-------- Page extract --------

4. Applications in Recommendation, Learning-to-Rank, and Evaluation

UIHs enable a broad spectrum of unbiased learning and evaluation protocols:

Off-policy evaluation (OPE): Policies can be compared offline via IPS/SNIPS estimators utilizing unbiased logs (Gao et al., 2022).
Learning-to-Rank: Counterfactual LTR (IPS, DLA, Regression-EM) and OLTR (PDGD, DBGD) directly use unbiased UIHs for robust model training (Oosterhuis et al., 2019, Ai et al., 2020).
Debiasing sequential models: Sequence models (DIN, SASRec, BERT4Rec) are trained on unbiased or denoised UIHs for more generalizable user preference estimation (Gao et al., 2022, Xin et al., 28 May 2025).
Candidate generation: Unbiased logs power co-occurrence-based recallers that improve engagement when reintegrated into retrieval pipelines (Chen et al., 11 Dec 2025).
Multi-task learning and user profiling: Full fidelity UIH logs (e.g., with 12 feedback signals) support nuanced multitask, long-sequence, and representation-learning scenarios (Gao et al., 2022).

5. Quantitative Evaluation and Empirical Findings

Empirical validation of UIH methodologies demonstrates:

Intervention	Unbiasedness Mechanism	Bias Reduction / Engagement Lift
Thompson sampling rank-list	Posterior sampling, IPS logging	View-skewness –30%; CTR-skew –41% (Hong et al., 2016)
KuaiRand MAR intervention	Uniform randomization	Validates OPE; supports sequential models (Gao et al., 2022)
Scroll-depth exploration row	High-reach, low-cost insertion	Gini coefficient (expl.) 0.203 vs 0.494 (base); engagement +0.28%, p=0.062 (Chen et al., 11 Dec 2025)
Synthetic UIH	Controlled random walks, no exposure artifacts	+131% Recall@100 (SASRec, TSTR) (Zhang et al., 7 Feb 2026)

-------- Material provided --------

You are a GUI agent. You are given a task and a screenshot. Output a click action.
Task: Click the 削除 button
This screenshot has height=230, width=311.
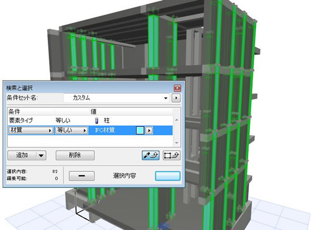pos(75,156)
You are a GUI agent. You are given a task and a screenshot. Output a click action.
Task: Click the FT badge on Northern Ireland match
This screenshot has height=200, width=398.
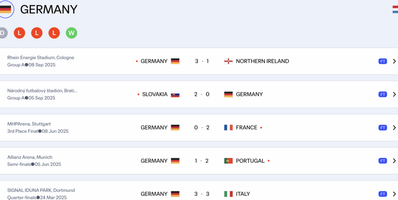point(382,61)
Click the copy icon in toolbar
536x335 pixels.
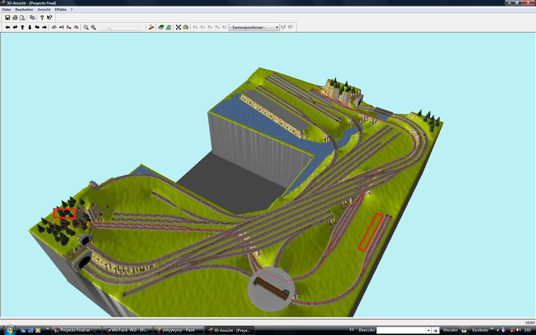click(32, 18)

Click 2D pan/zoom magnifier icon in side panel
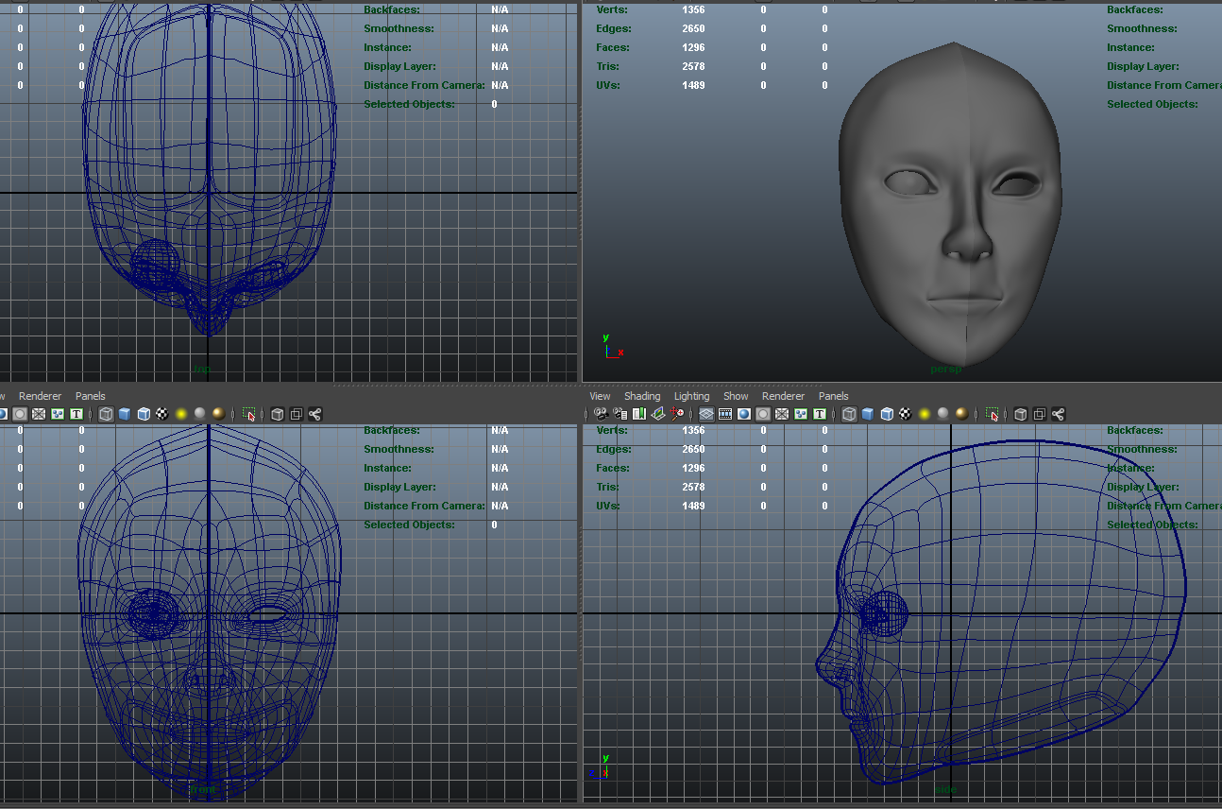[677, 414]
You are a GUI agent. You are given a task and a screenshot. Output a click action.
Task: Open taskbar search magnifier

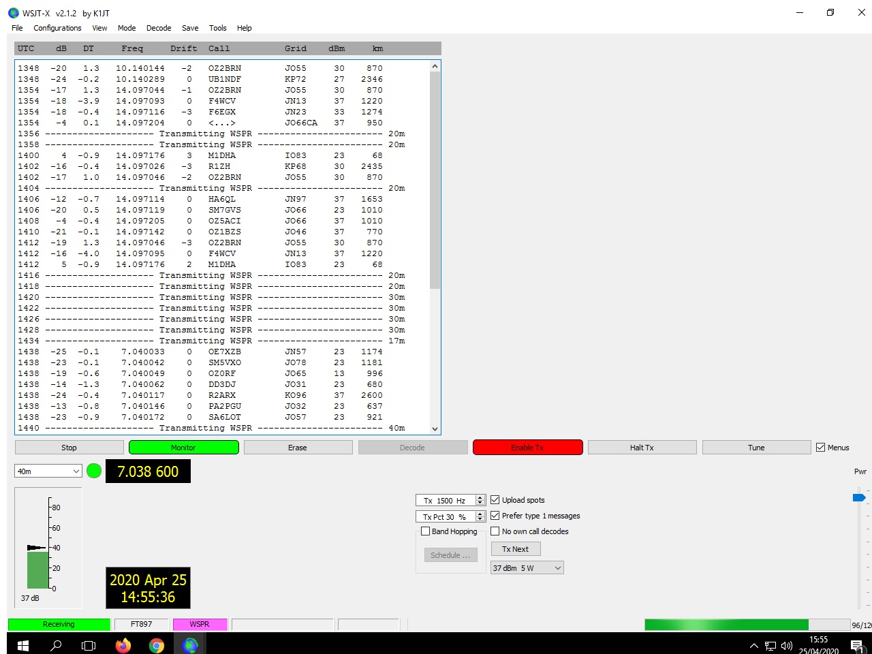click(57, 645)
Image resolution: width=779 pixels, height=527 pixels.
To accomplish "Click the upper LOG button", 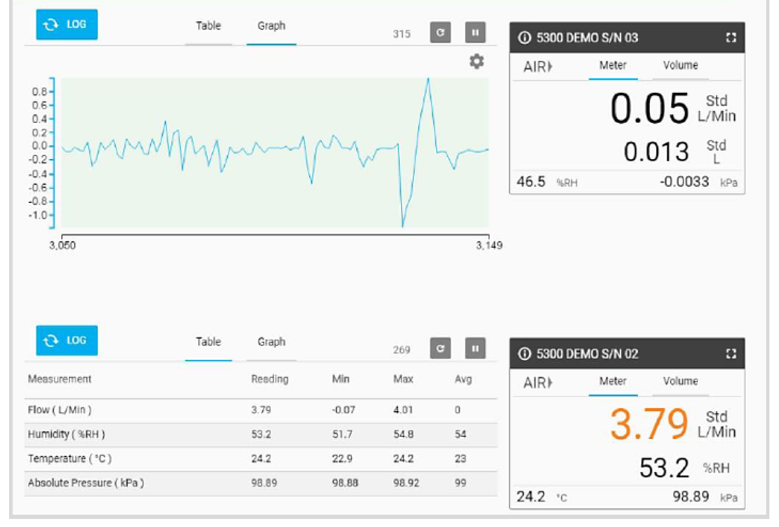I will [67, 25].
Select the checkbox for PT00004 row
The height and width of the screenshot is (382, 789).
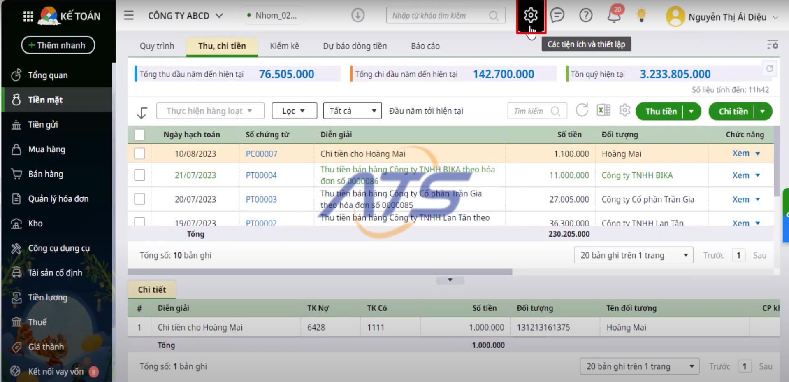139,175
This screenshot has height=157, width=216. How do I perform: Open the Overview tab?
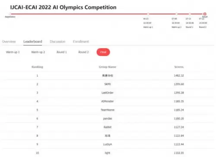click(9, 42)
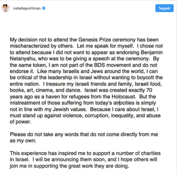Image resolution: width=177 pixels, height=175 pixels.
Task: Follow the account with Seguir button
Action: click(x=164, y=8)
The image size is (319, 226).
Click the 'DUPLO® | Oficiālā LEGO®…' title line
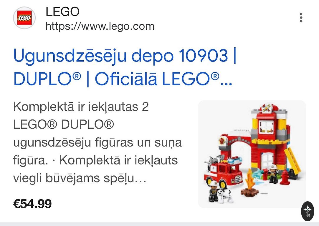(x=123, y=79)
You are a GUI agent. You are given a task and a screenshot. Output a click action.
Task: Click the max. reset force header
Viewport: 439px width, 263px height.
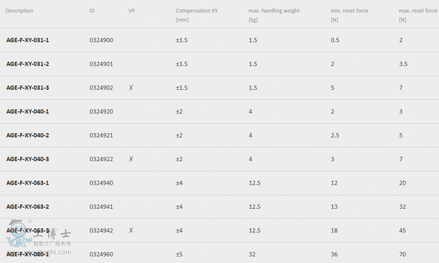(x=418, y=15)
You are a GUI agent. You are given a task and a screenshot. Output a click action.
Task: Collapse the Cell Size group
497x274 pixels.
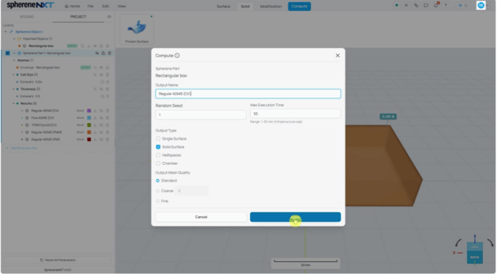pos(13,75)
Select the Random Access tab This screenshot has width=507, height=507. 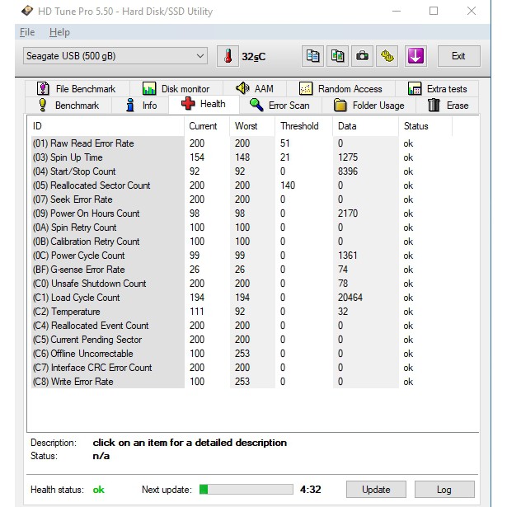[340, 89]
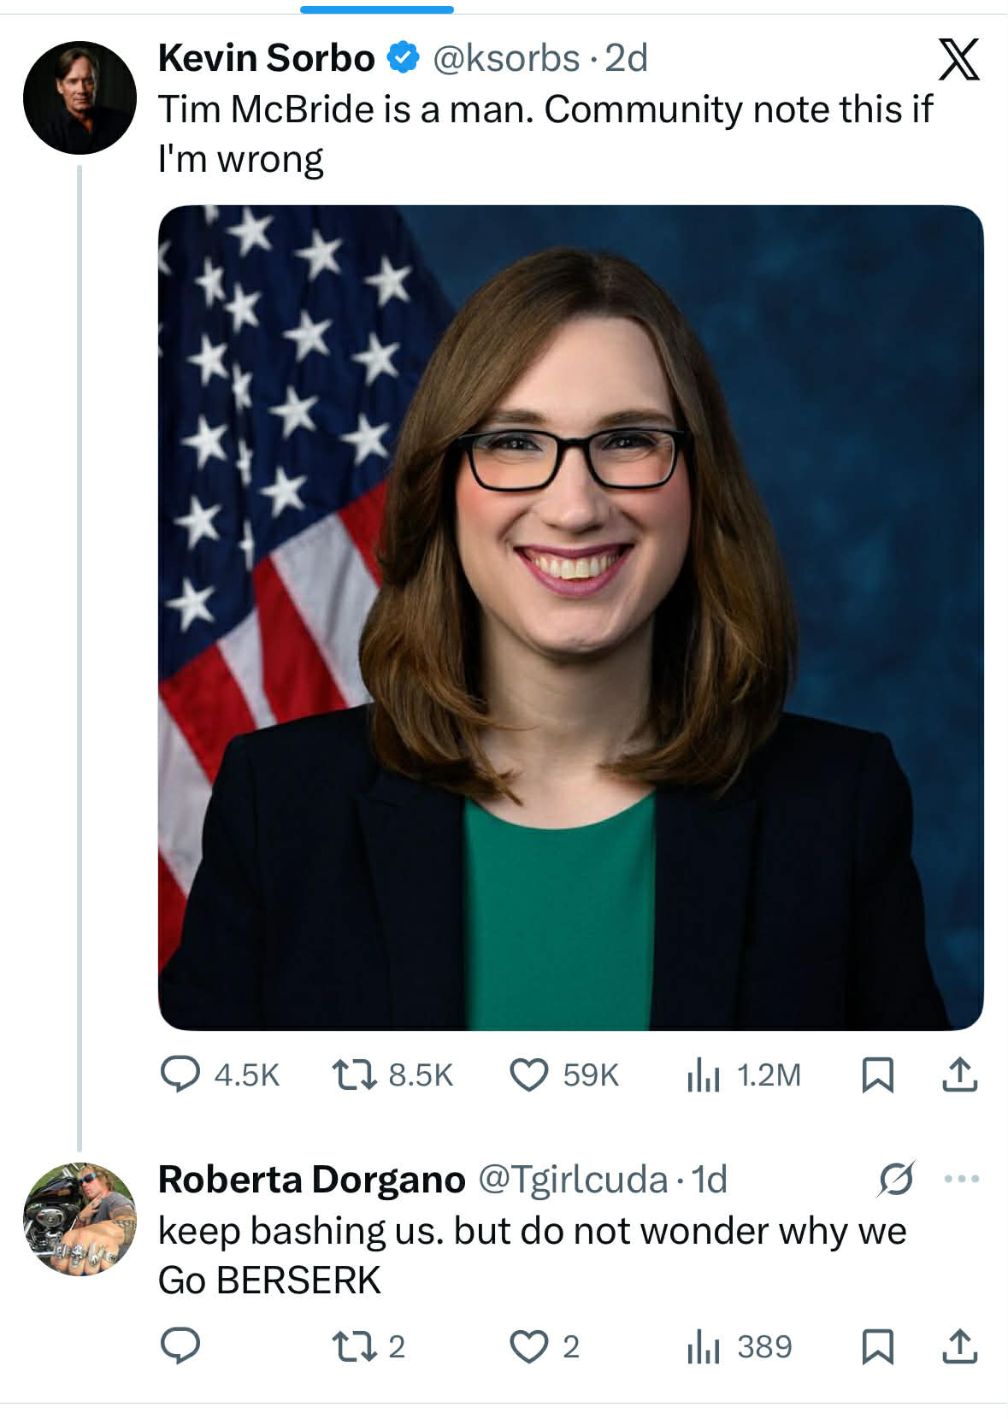
Task: Repost Roberta Dorgano's reply
Action: click(354, 1346)
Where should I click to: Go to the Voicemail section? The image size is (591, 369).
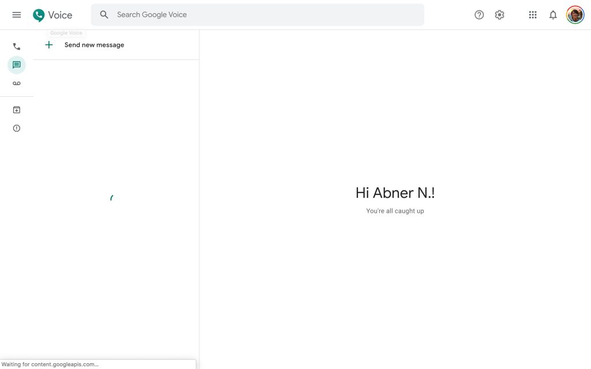(17, 84)
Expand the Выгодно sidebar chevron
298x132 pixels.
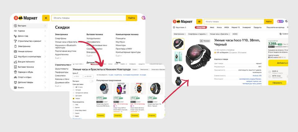45,26
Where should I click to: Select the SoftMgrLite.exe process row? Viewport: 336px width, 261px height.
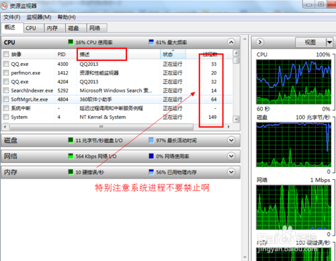coord(117,99)
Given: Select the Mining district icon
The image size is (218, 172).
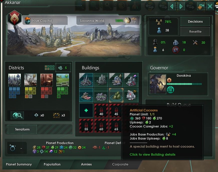Looking at the screenshot, I should (x=47, y=80).
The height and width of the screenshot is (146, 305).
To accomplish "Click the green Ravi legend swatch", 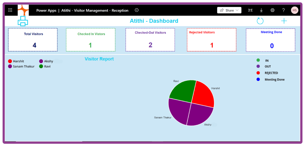I will coord(41,66).
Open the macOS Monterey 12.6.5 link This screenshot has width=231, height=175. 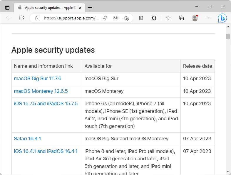(x=41, y=91)
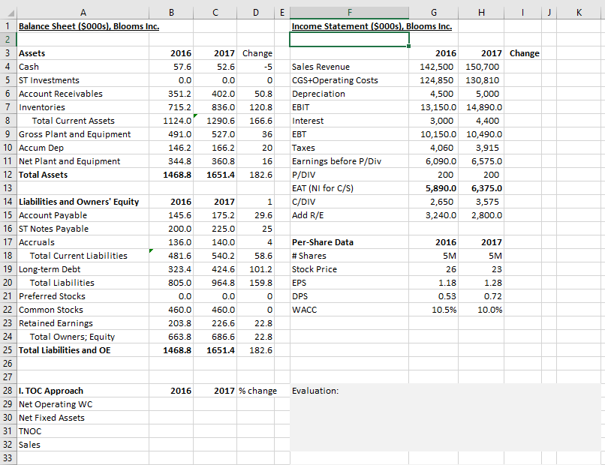
Task: Select column A header
Action: [82, 11]
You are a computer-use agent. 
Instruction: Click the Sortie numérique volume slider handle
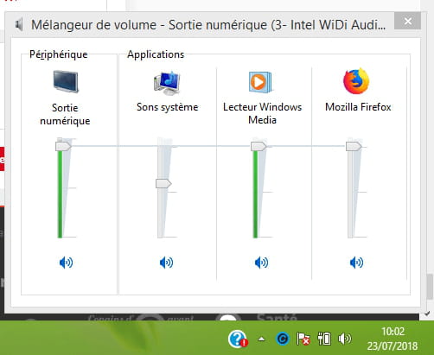pos(63,146)
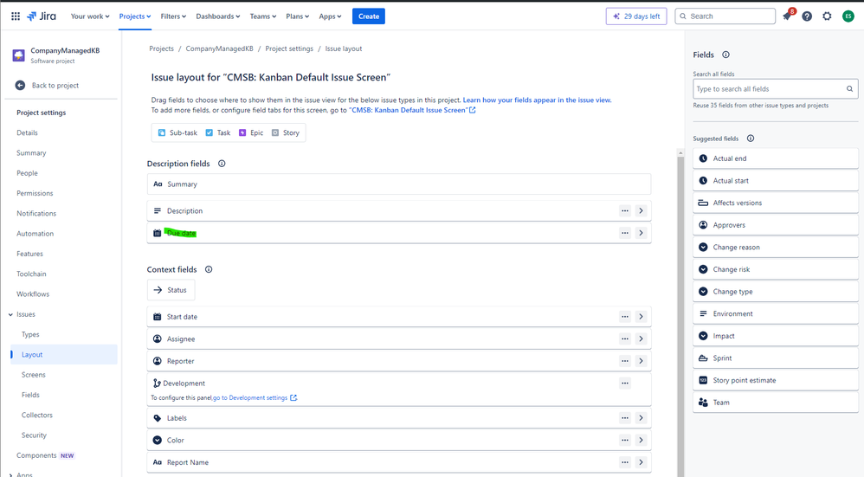
Task: Click the vertical scrollbar beside layout fields
Action: point(681,313)
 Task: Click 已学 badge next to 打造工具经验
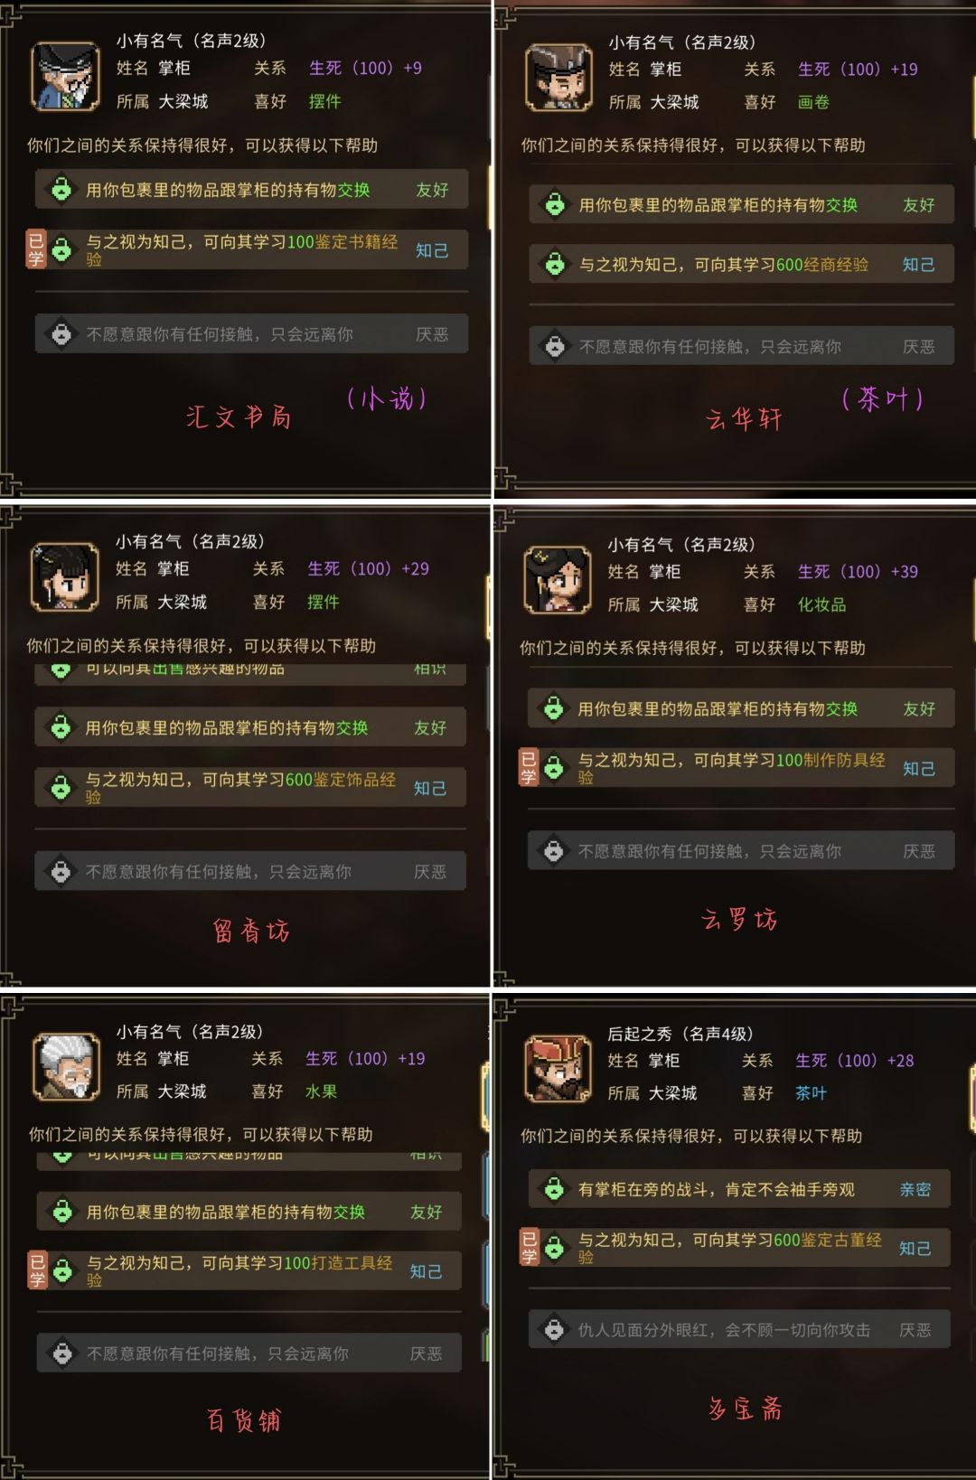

--------

Complete the following:
• a. Reproduce the stretch of the page extract on unbiased UIHs from "Candidate generation: Unbiased" through "scenarios (Gao et al., 2022).".
• b. Name each application area that section 4 of the page extract on unbiased UIHs introduces with a label before a colon.
Use only the page extract on unbiased UIHs and ignore the material.

Task-by-task outputs:
• a.
Candidate generation: Unbiased logs power co-occurrence-based recallers that improve engagement when reintegrated into retrieval pipelines (Chen et al., 11 Dec 2025).
Multi-task learning and user profiling: Full fidelity UIH logs (e.g., with 12 feedback signals) support nuanced multitask, long-sequence, and representation-learning scenarios (Gao et al., 2022).

• b.
- Off-policy evaluation (OPE)
- Learning-to-Rank
- Debiasing sequential models
- Candidate generation
- Multi-task learning and user profiling